Consider the Joes of the World
For example, we’ll bring Joe back into the picture. Let’s say he lives in Denver, Colorado, and tonight he’s got a date with the girl of his dreams. Conversation carries, and she casually mentions how horrible the mosquitoes have been in her backyard this summer.
Meanwhile, a Denver pest control company had taken note that mosquitoes have been a significant problem throughout the area. Assuming that people are currently dealing with the issue, they put together a blog earlier in the week focusing on home remedies to prevent mosquitoes. Not only did they produce quality writing that’s applicable, but they also made it accessible to their audience. Facebook and Google ads concentrated in the Denver area allowed their blog to cross paths with Internet-goers currently dealing with the mosquito situation at hand.
In fact, the Denver pest control’s blog was so successfully marketed that our friend Joe had actually read it the day before his date. He whips out his phone to pull up the responsively designed article that presents well and is easily read even on a cell phone screen. Joe got a second date for paying attention and sharing the company’s valuable and relevant information, and the company’s content just became “shareable.” Sounds like a win-win to me.
Show Your Audience Why You Matter
Quality content builds infinite relationships and it starts with strategic targeting.
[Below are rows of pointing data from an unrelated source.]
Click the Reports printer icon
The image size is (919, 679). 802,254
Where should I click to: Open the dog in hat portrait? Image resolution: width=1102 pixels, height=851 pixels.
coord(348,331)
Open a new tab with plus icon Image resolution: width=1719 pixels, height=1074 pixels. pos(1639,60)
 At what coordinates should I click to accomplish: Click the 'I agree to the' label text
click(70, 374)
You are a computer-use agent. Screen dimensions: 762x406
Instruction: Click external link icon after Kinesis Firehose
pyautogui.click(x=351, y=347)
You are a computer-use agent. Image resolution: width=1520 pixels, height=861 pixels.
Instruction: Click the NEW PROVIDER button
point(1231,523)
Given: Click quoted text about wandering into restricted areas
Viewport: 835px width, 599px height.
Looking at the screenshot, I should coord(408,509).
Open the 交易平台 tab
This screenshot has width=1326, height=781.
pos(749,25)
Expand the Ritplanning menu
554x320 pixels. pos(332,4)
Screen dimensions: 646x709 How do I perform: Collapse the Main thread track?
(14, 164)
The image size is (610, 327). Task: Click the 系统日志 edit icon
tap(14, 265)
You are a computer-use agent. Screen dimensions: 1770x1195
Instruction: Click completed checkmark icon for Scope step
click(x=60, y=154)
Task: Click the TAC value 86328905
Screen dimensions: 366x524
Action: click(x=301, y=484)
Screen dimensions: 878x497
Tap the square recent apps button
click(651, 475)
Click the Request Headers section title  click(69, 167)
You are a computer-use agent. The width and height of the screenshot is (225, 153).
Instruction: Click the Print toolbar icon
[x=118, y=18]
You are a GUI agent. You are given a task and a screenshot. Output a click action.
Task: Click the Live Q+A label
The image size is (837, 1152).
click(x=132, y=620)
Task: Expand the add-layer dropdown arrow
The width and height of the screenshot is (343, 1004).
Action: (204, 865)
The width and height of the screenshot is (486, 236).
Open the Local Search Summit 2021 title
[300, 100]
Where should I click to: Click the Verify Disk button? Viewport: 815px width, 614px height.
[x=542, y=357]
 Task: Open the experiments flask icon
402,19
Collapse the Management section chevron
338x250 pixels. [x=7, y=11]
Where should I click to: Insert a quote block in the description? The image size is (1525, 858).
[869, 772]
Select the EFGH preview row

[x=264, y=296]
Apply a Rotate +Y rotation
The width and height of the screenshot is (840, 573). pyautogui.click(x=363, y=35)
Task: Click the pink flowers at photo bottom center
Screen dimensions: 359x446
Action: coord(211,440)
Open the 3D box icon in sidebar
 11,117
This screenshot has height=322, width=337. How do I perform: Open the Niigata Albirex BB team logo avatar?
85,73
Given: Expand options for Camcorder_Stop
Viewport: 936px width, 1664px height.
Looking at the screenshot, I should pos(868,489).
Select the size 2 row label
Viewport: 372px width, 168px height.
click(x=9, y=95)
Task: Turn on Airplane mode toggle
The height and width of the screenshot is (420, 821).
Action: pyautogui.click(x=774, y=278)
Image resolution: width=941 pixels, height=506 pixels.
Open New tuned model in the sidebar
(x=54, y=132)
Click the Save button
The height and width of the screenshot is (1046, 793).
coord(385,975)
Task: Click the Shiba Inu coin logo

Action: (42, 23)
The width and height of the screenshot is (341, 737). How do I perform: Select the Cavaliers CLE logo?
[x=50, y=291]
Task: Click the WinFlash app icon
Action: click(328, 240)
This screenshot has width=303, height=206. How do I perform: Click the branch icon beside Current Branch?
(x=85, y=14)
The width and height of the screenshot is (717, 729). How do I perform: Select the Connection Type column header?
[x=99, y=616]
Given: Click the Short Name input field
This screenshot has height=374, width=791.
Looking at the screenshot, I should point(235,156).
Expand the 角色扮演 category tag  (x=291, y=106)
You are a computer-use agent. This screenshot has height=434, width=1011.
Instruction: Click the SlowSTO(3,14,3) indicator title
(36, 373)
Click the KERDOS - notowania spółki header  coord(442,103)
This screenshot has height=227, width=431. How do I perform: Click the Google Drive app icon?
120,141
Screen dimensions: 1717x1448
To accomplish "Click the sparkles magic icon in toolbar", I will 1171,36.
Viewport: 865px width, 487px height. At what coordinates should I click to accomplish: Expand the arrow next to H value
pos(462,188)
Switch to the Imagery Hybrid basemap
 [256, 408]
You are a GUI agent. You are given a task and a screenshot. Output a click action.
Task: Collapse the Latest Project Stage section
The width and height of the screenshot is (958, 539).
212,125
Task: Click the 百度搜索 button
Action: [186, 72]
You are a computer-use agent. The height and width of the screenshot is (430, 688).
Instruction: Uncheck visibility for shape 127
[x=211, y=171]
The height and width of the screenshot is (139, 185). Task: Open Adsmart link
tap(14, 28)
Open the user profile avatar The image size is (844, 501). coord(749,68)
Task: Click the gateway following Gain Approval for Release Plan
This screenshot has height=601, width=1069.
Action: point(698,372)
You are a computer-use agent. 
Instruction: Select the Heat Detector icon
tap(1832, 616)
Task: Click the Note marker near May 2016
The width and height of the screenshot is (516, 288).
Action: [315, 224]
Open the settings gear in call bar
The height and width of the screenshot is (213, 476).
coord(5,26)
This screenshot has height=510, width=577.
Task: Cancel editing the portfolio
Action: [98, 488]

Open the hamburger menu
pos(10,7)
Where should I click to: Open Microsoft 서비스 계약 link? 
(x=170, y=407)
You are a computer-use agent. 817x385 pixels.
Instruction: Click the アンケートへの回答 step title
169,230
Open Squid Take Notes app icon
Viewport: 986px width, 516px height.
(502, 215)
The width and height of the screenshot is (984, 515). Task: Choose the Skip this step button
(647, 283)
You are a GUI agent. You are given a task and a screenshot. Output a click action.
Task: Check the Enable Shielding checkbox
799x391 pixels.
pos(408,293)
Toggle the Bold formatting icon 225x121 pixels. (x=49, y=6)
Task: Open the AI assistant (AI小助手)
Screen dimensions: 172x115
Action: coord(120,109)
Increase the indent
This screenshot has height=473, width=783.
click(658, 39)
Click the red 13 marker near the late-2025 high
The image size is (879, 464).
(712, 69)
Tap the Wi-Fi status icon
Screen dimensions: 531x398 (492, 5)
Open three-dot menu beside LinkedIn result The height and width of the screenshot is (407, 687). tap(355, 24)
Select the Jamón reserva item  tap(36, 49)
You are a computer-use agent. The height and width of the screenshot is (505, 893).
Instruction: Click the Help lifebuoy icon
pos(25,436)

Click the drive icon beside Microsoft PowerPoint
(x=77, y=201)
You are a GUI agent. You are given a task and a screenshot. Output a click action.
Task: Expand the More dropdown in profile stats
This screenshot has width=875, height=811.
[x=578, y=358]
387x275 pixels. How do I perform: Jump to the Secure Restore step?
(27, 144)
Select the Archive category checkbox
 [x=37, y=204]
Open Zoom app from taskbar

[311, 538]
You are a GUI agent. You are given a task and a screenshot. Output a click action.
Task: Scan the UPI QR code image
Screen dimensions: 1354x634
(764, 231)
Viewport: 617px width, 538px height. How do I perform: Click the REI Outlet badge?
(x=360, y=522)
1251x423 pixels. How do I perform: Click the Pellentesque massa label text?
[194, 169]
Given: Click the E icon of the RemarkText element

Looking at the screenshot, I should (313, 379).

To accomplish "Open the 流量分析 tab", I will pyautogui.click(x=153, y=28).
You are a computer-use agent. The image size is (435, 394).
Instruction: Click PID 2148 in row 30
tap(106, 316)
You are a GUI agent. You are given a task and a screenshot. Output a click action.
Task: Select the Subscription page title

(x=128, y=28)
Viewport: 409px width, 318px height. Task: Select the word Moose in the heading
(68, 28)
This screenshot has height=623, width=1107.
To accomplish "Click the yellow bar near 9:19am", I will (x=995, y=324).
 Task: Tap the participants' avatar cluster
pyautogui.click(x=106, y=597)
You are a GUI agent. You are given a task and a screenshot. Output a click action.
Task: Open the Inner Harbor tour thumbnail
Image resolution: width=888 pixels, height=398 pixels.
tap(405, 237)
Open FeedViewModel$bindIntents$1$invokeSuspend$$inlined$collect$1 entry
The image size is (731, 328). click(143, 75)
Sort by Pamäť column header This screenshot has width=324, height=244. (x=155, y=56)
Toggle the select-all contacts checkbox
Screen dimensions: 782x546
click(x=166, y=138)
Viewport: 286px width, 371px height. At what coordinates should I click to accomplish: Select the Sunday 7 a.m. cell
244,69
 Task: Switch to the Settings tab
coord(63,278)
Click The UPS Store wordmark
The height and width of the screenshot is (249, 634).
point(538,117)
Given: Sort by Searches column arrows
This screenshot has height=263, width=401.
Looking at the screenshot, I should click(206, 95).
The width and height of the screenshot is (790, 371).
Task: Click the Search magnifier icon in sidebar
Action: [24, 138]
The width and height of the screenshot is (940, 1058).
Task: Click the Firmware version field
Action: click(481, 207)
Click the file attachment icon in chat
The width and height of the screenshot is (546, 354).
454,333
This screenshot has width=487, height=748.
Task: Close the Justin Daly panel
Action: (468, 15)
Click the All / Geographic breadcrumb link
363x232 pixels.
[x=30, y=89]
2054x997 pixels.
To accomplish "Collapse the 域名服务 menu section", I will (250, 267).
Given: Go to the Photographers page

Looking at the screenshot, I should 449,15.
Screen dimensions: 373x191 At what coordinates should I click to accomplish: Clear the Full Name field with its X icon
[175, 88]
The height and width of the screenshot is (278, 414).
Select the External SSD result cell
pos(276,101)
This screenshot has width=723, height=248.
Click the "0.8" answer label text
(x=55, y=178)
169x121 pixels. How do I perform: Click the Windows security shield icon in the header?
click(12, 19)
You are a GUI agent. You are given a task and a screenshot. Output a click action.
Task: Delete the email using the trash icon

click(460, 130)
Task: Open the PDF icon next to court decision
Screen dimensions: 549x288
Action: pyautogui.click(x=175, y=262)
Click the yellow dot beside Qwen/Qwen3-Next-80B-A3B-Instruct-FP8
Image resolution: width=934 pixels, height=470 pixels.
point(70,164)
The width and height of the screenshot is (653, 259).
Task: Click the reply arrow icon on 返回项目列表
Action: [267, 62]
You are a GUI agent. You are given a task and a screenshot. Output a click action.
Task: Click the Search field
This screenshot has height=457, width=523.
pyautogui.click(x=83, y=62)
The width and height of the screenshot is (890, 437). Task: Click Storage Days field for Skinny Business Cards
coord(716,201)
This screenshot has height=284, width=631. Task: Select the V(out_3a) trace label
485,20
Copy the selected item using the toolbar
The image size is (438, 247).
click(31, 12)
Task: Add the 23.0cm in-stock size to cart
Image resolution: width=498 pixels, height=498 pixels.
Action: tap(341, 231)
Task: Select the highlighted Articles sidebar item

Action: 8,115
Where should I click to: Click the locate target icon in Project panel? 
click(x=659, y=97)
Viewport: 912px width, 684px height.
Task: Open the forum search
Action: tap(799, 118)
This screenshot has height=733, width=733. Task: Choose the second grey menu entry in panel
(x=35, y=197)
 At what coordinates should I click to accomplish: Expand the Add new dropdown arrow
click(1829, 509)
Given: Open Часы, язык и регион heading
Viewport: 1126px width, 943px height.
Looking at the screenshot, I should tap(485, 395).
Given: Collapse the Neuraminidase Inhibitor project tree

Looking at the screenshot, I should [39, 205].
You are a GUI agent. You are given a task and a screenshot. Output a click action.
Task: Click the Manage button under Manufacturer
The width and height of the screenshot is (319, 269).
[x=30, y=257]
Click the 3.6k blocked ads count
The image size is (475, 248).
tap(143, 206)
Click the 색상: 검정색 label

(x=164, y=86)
People were probably noticing that the mosquitoes had gotten pretty thick, so by validating those thoughts, the pest control company was able to build a trusting relationship. That’s where the quality part comes in – creating content that matters. It’s about putting on the shoes of your audience. Why should they care about your blog? Well, why don’t you show them?
When businesses incorporate this element of interaction with their clients, they’re doing more than sharing information and knowledge – they’re investing in individual lives and stories. Getting involved with your audience pays off, both literally and figuratively.
It’s time to recognize that content marketing is no longer the underdog; it’s one of your most valuable players.
Update: Joe is doing very well; he and his lady friend are now happily registered at Bed Bath and Beyond.